On 4/19/2017 at 8:30 AM, djdwosk97 said:

-snip-

Sorry for the wait, busy week mixed with the need for a bit more work than usual (the graph theory unit I had was mostly just introductory)

made this take a while.

 

It looks like, for the proofs, you’re getting marked down mostly for either leaving out properties that the question specifies or not giving rigorous relationships between properties.

 

1: Ignore any given theorems, the answer concerns only observation.

 

2: -(i) It looks like your proof is mostly there, but not complete. You need to show explicitly that it cannot have 7 faces.
-(ii) The question specifies a graph with k components, therefore it is not necessarily a connected graph. You must account for that.
-I’d use Kuratowski’s theorem for 3 and 4.

 

5: -(ii) The relationship here is nonlinear. Think combinations.
-(iii) Multiplying the number of spanning trees by 3/(n+1) implies that there are fewer spanning trees for the modified graphs for n>2, which is not the case.
-(iv) This relationship is also nonlinear.

 

6: -(iii) That is the edge form. It can’t directly address the minimum vertex cover.
-(ii) The relationships between the individual properties must be justified. The usual way is to add two nodes to a bipartite graph, each connecting to every edge in their respective halves of the graph (but not each other), then work off of the paths between those two points.

 

7: Oh, I do hate questions that require such roundabout methods…
I would prove it like this: Given the graph K_n,n, it is known that each node is of degree n and there are n distinct perfect matchings, where each perfect matching contributes exactly once to the degree of each node. It follows that the adjacency matrix of each perfect matching contains exactly one entry per row and column, and is therefore a permutation matrix.

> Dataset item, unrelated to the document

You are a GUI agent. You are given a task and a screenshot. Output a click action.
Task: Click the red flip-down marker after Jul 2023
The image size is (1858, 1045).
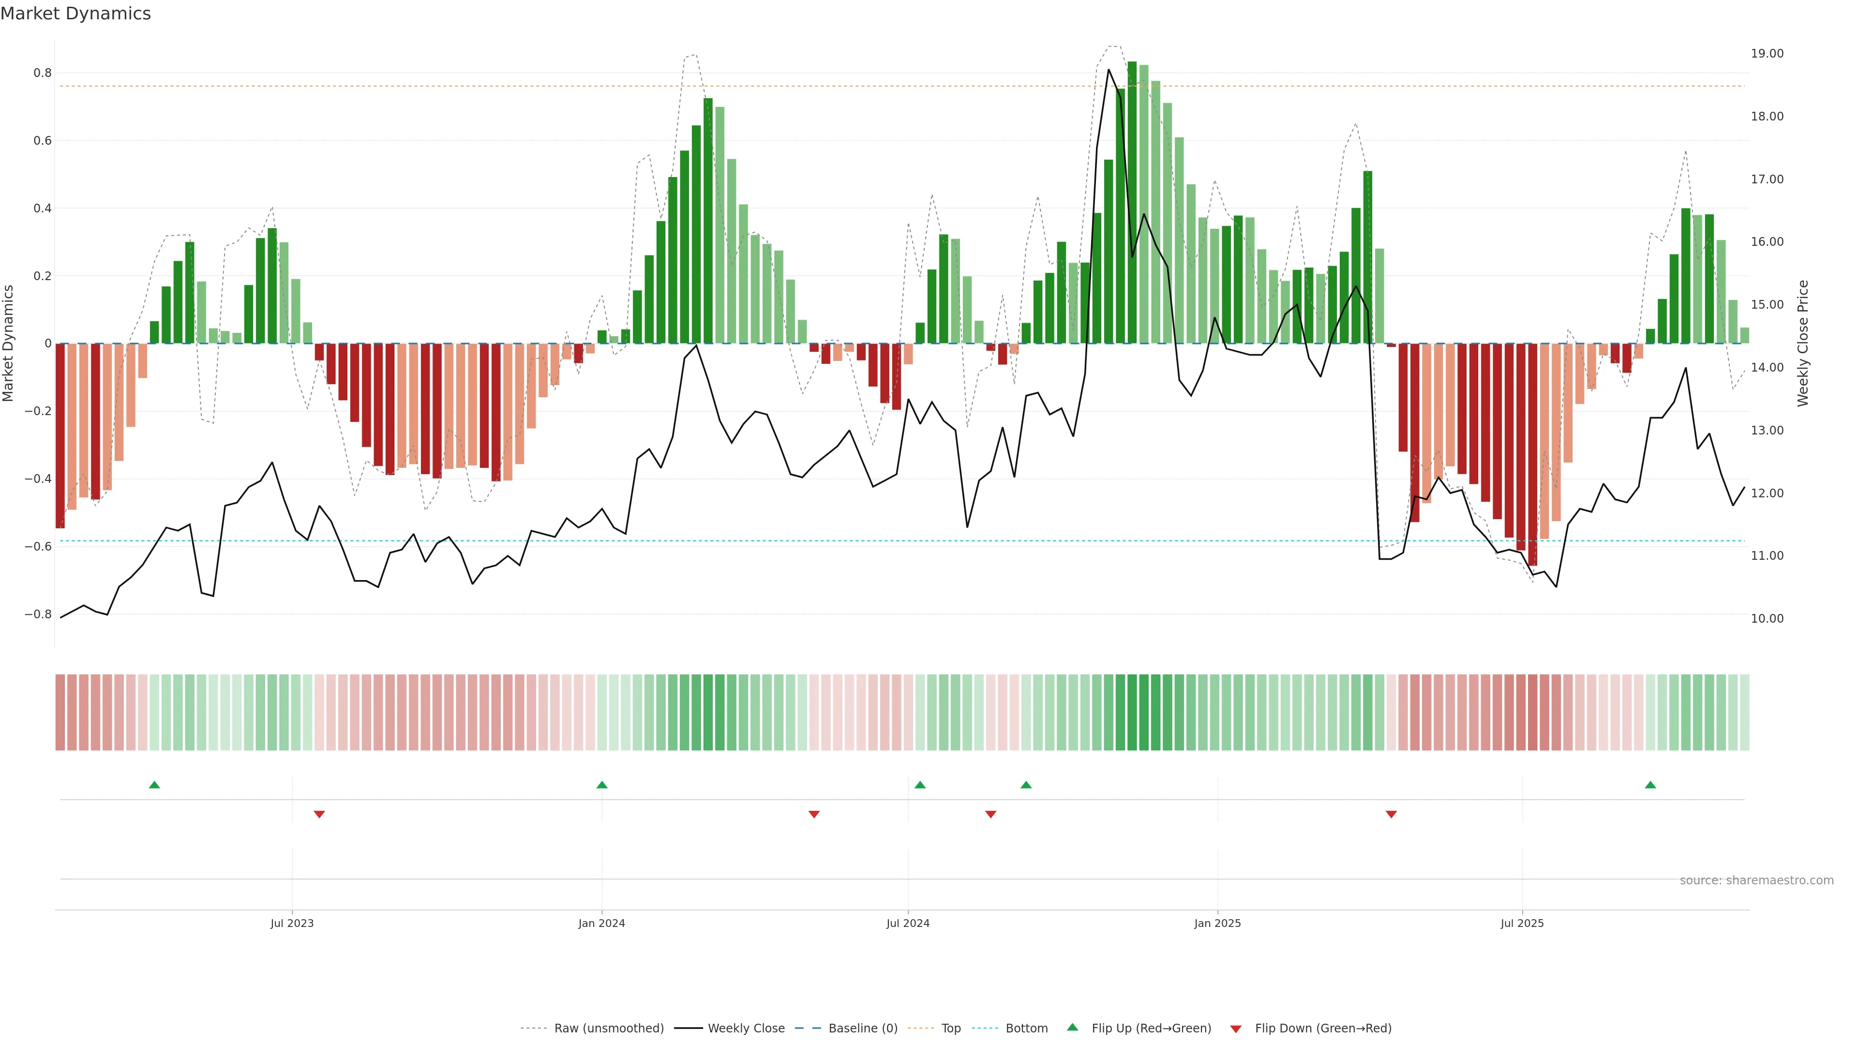pos(320,814)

The adjacency matrix of K_n,n is therefore the sum of n permutation matrices, and as each node is of degree n, the sum of each row and column is n.
If the number of matchings does not equal the degree of each node, then not every matching is a perfect matching, and therefore does not correspond to a permutation matrix.
(I’m not sure how tight your professor wants your focus to be when a number is specified, but either way this proof applies to 10.)

 

8: I notice a couple errors:
-First one I’m not actually sure if it’s an error or part of your proof by contradiction, but the inequality for Tutte’s theorem is reversed.
-G is k-1 edge-connected, as there does not exist a set of k-2 edges that disconnect the graph.
-Each connected component must have at least k-1 edges between it and S, else there is a set of k-2 edges which disconnect the graph.

 

10: K_1,1 is actually not Hamiltonian, though the minimum degree as per the question for a graph of order 2 is 2, so the graph in question is.
To prove that it’s sharp, you just need to show that you can construct a disconnected graph for the relevant n’s if the minimum degree is n/4.
 

I obviously don't know as much as I'd hoped, but I do hope this helps.